[begin DATA PROVIDED]

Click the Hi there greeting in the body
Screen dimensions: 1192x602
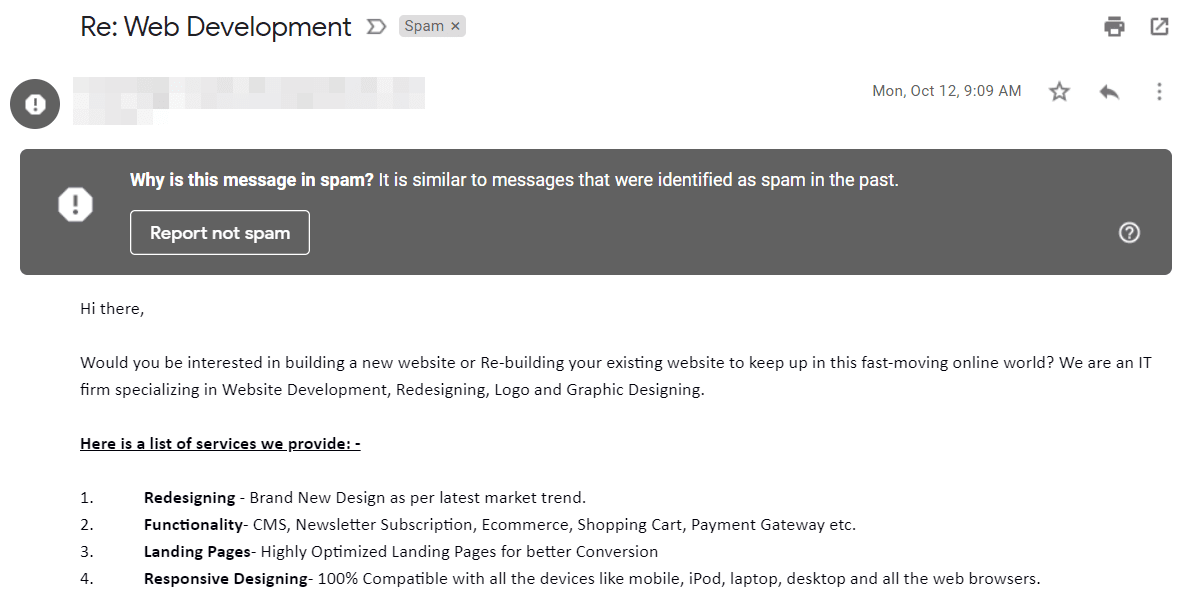pos(111,308)
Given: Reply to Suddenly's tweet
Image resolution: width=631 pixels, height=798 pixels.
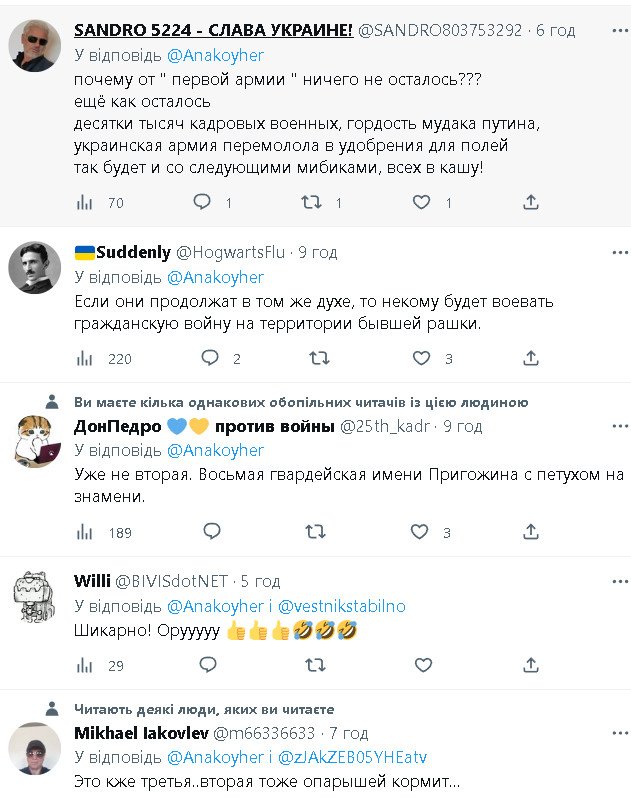Looking at the screenshot, I should (x=209, y=358).
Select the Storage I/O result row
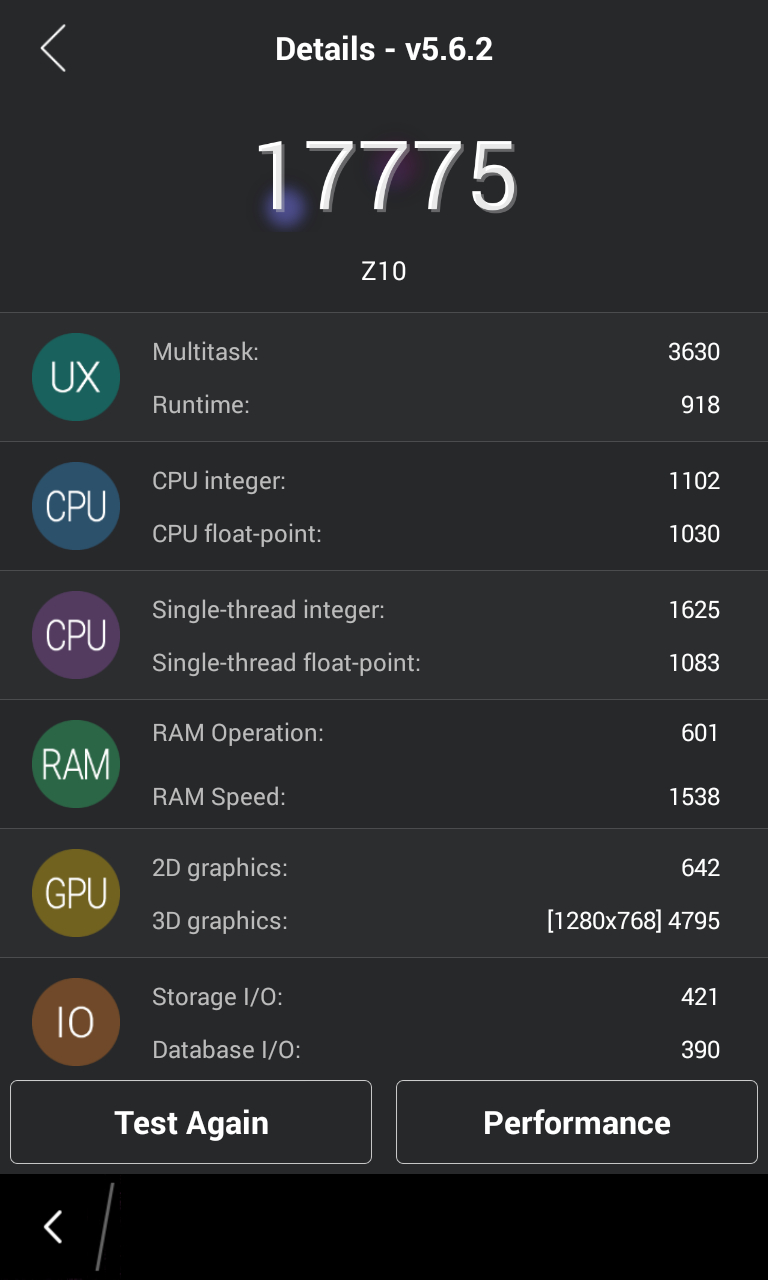Screen dimensions: 768x1280 (x=436, y=997)
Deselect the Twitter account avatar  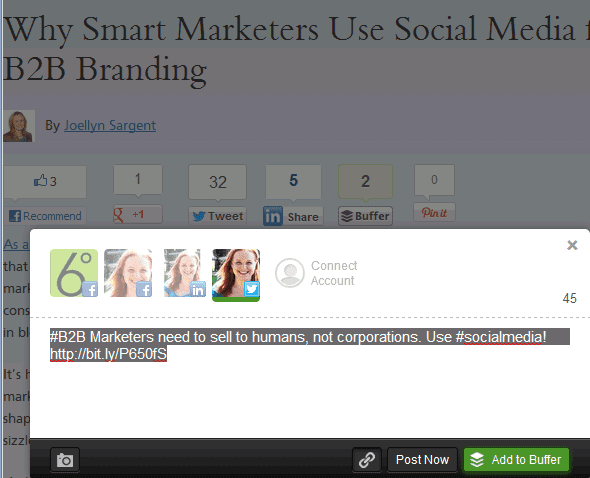coord(236,275)
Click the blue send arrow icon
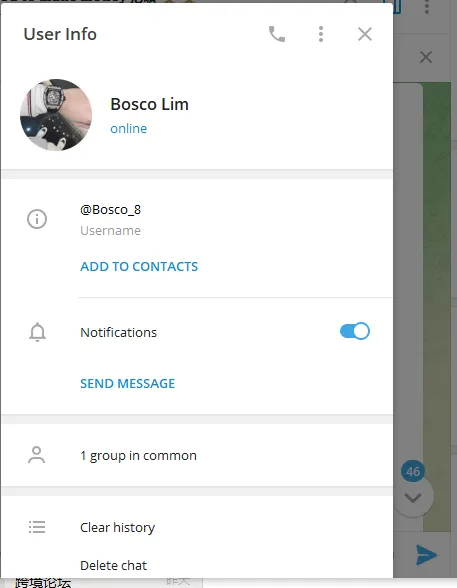 (x=427, y=555)
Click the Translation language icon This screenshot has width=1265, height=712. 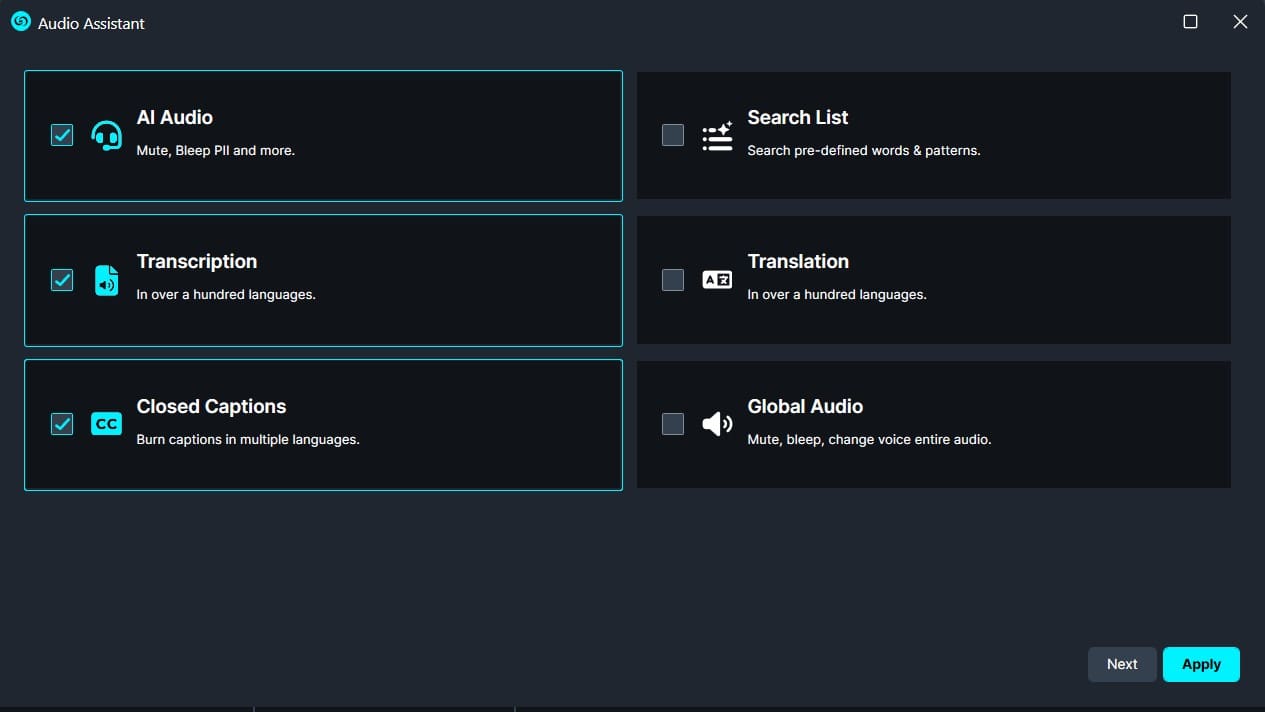717,280

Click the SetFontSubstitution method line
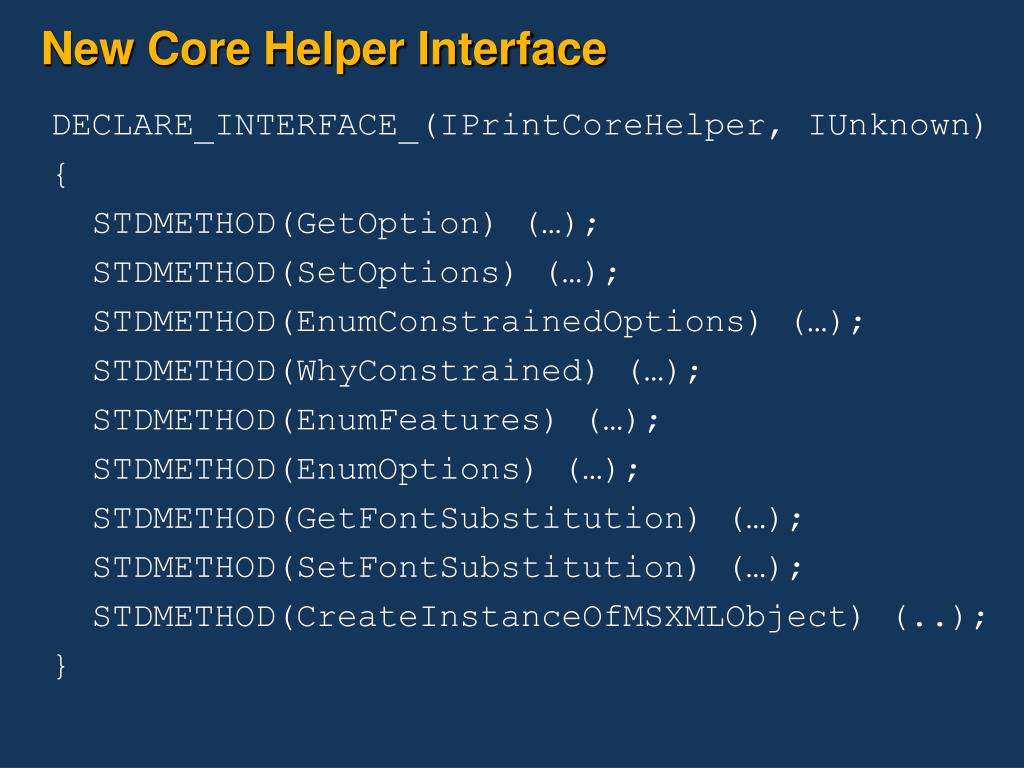(x=447, y=568)
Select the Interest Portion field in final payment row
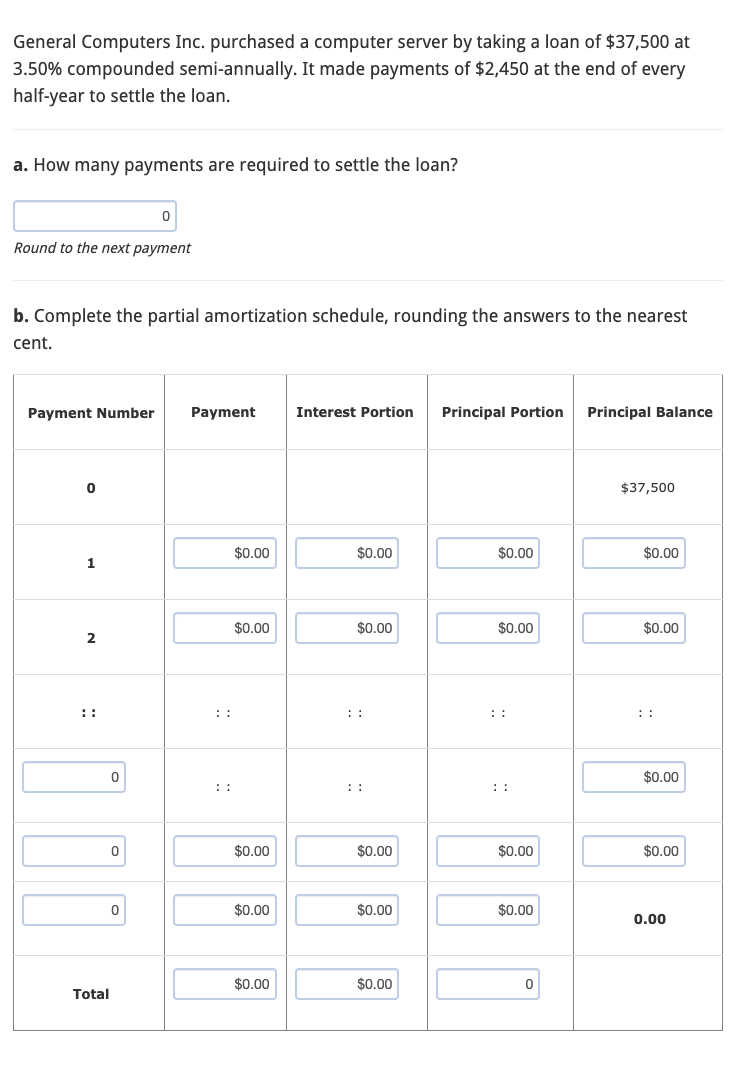 click(346, 910)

[end DATA PROVIDED]

Can you lay out the entries, starting at the very beginning and ending at the line that contains "Looking at the", as a Markdown table with columns No. and Text? Give one row per line with both end lines included, leave out blank lines, and omit the pictures.

COMPLETED TASK:
| No. | Text |
|---|---|
| 1 | Click the Hi there greeting in the body |
| 2 | Screen dimensions: 1192x602 |
| 3 | pos(111,308) |
| 4 | Given: Reply to Suddenly's tweet |
| 5 | Image resolution: width=631 pixels, height=798 pixels. |
| 6 | Looking at the screenshot, I should (x=209, y=358). |